Apple’s Music app is kind of ugly. At least, that is what developers of music interface apps think. While I am perfectly content with Apple’s list and carousel design, plenty of iOS users are always looking for a diverse way to experience music.
Developed by jailbreak developer Saltb0x, the iMusic app satisfies your desire to view your music with a different design, plus makes it easy for you to share what you are listening to with others using a quick tweet, email, or text message…
The whole point of music player apps is to offer a distinctively different design and iMusic accomplishes that. The album’s cover art appears in a pop out window with the image doubled in the background out of focus. Users can choose between button controls and gesture controls. You can fast-forward, rewind, pause and skip songs. There are additional controls to let you manipulate your playlist in a variety of ways. You can also share the current song you are listening to with others.
When you want to select music to play, tap the musical note in the bottom-right corner of the pop out window. You can view your music alphabetically by song, album, artist, or playlist. You can switch between list view and carousel view in the settings menu.
You can also change whether you see the status alerts when you make changes to your playlist.
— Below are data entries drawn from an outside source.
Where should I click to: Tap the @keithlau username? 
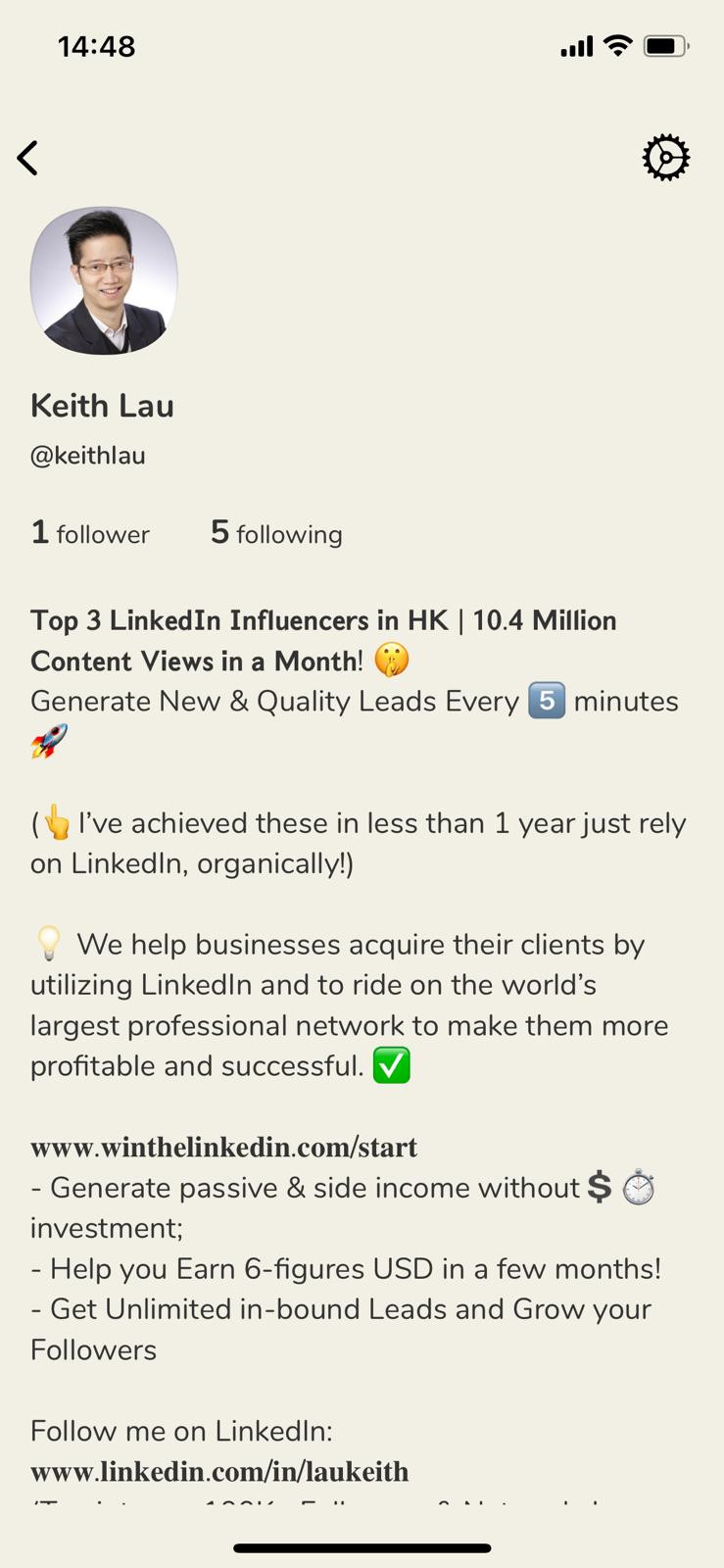pyautogui.click(x=88, y=456)
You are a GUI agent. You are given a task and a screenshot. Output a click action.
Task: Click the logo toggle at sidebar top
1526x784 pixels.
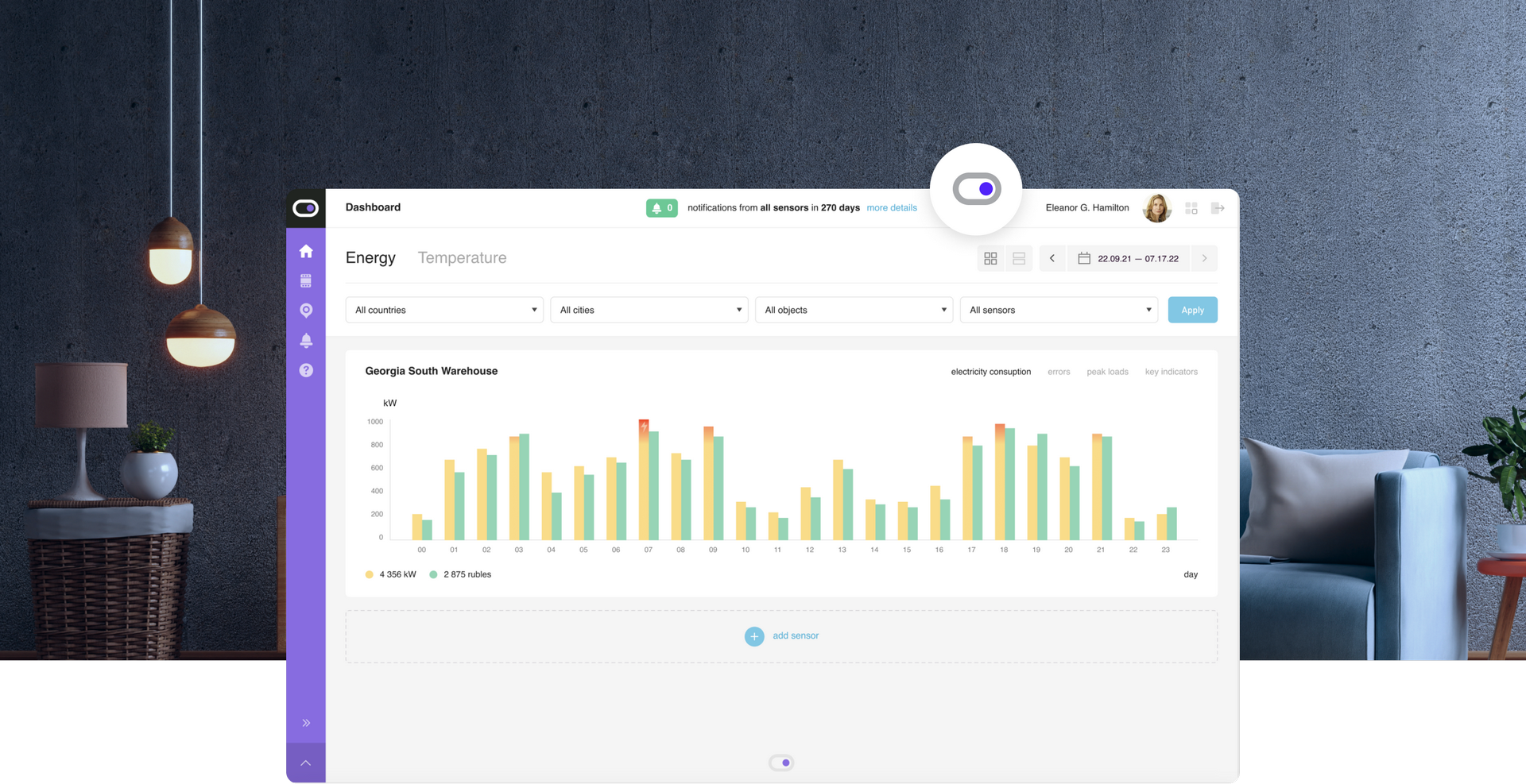click(x=306, y=208)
For example, if you turn on the shuffle feature, you will see an alert at the top of the pop out window that reads, “Shuffle is on.”
If you want to make your pause and play controls super easy, turn on the “Shake to Play” feature and you can put your music on hold with just a jiggle.
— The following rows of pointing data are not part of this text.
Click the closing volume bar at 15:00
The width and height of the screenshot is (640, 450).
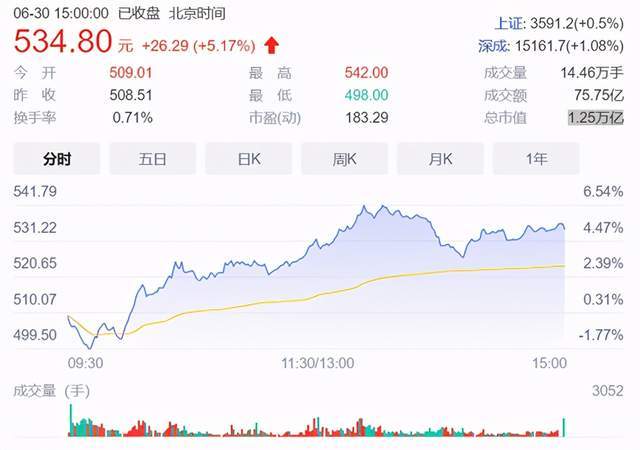pyautogui.click(x=564, y=427)
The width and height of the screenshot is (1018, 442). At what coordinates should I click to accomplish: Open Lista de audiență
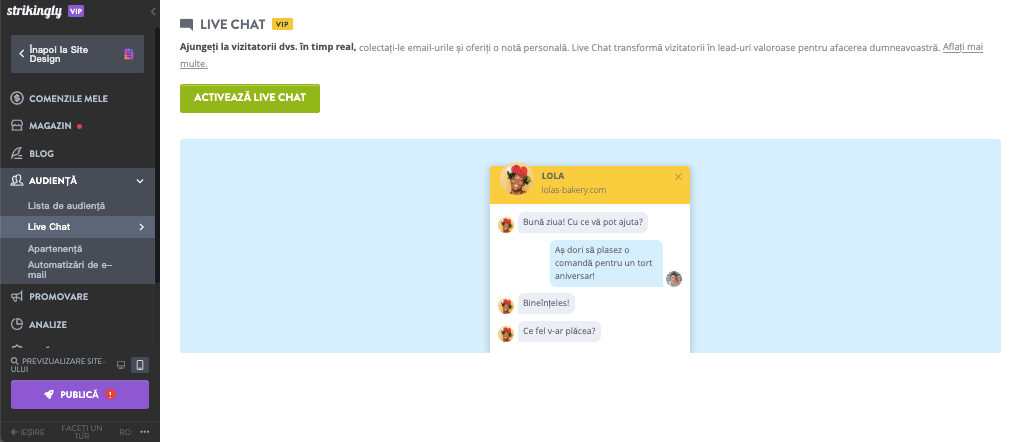click(66, 206)
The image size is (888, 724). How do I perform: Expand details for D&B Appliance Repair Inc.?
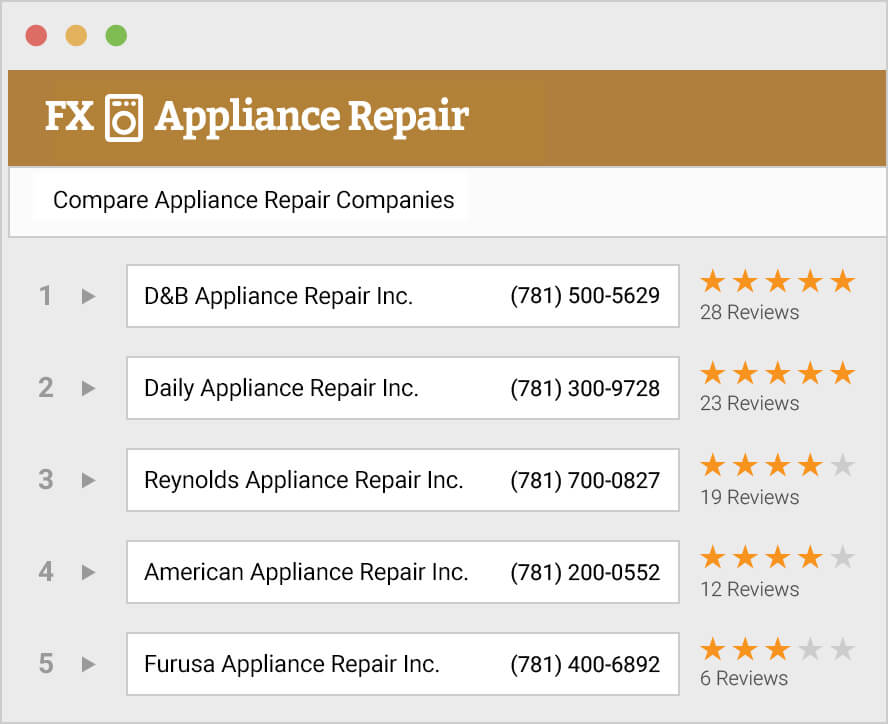[x=88, y=296]
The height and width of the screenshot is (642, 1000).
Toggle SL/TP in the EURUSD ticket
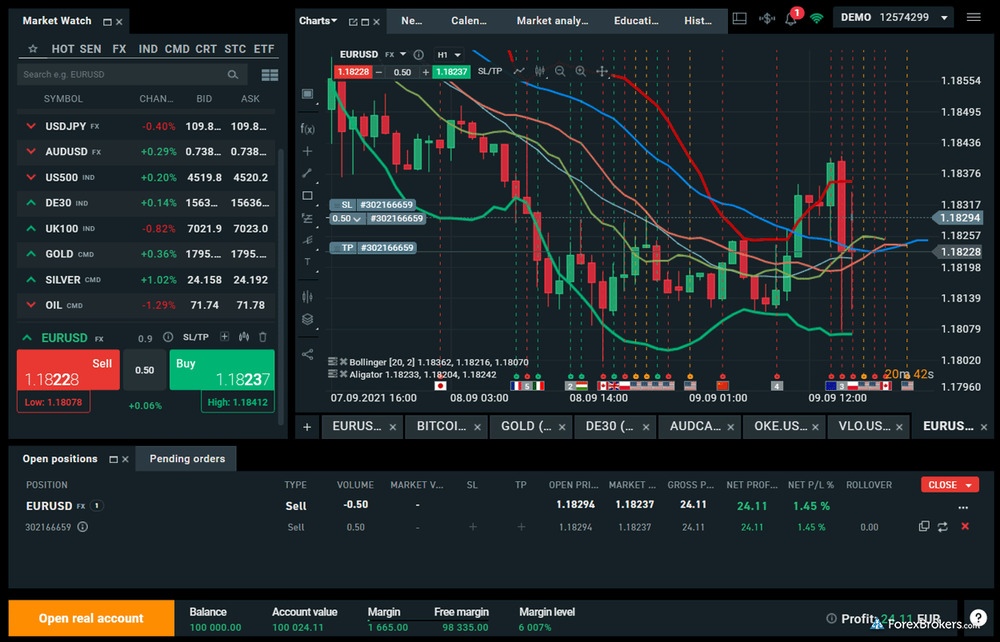coord(196,338)
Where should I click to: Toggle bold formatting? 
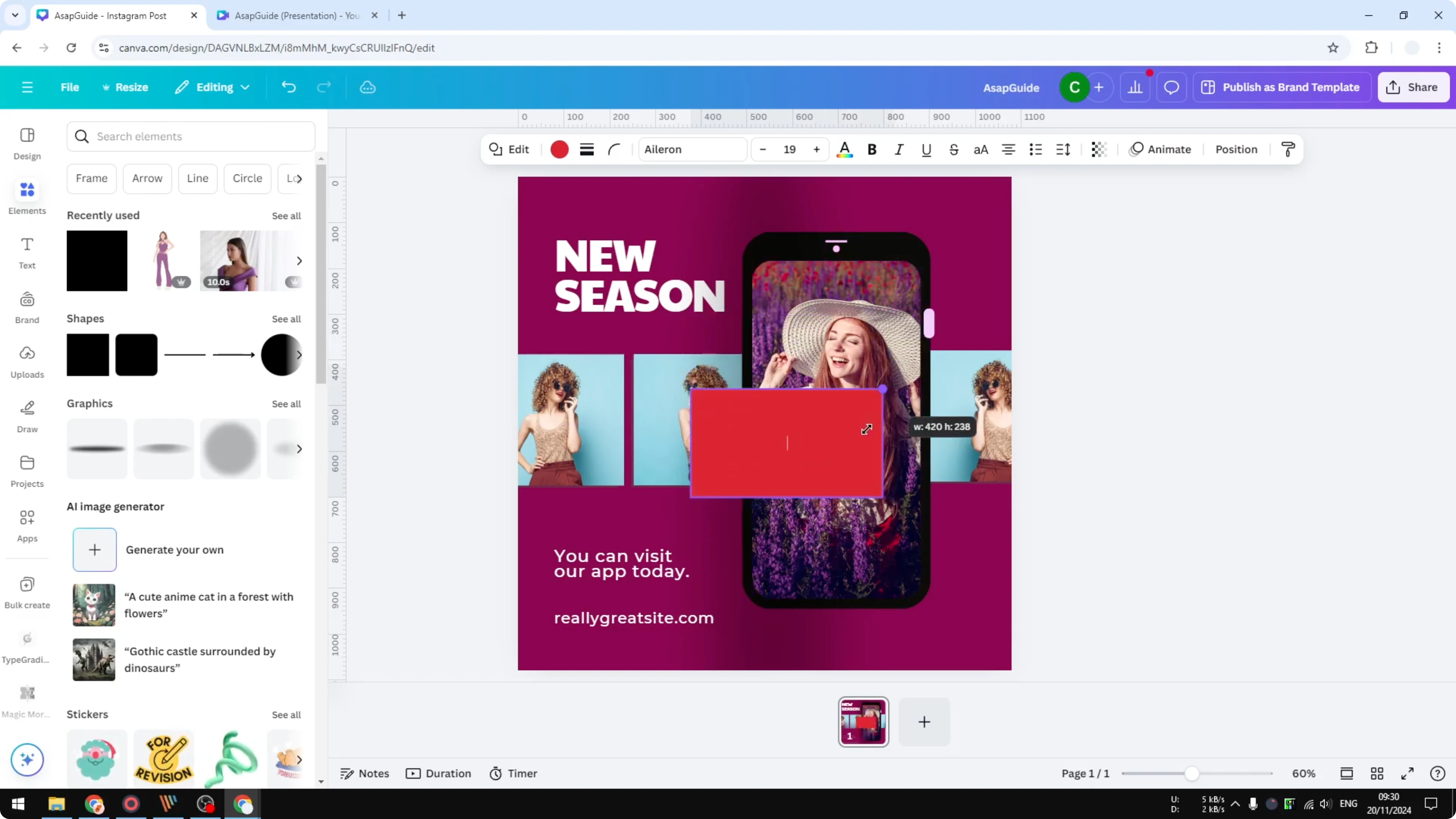click(x=872, y=149)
To start playing music, tap the play button. The first song, alphabetically, in your iTunes music library will begin playing. The song’s album art will appear in a pop out window that also includes all of the controls. Skip back or ahead one song, fast forward or rewind within the song, or pause it from the button controls.
If you want to switch to gesture controls, tap the icon with four arrows. This will let you swipe up or down for volume, swipe left or right to skip songs, and double tap the screen to pause or play music. You cannot fast-forward or rewind songs in gesture mode. I experienced issues with turning down the volume using the swipe gesture in this mode.
If song lyrics are included with your music, you can view them by tapping on the icon that looks like a printer. However, I was unsuccessful at viewing lyrics. When I tapped the lyric view icon, I received a notice that I have to manually add lyrics to the songs from iTunes. This even happened with music that I purchased from iTunes.
You can alter the playlist of your music by switching between shuffle and repeat of songs. You can also toggle between repeating the current song and repeating all songs.
To select a song, album, or artist to play, tap the musical note icon at the bottom-right of the pop out window. This will take you to a list or carousel view of your music, depending on which you choose in the settings menu.
When you find a selection, tap it to start playing it. The app works flawlessly in carousel mode. However, I had an issue with playing music under any other section than Songs. When I tapped an artist name or album, nothing would happen.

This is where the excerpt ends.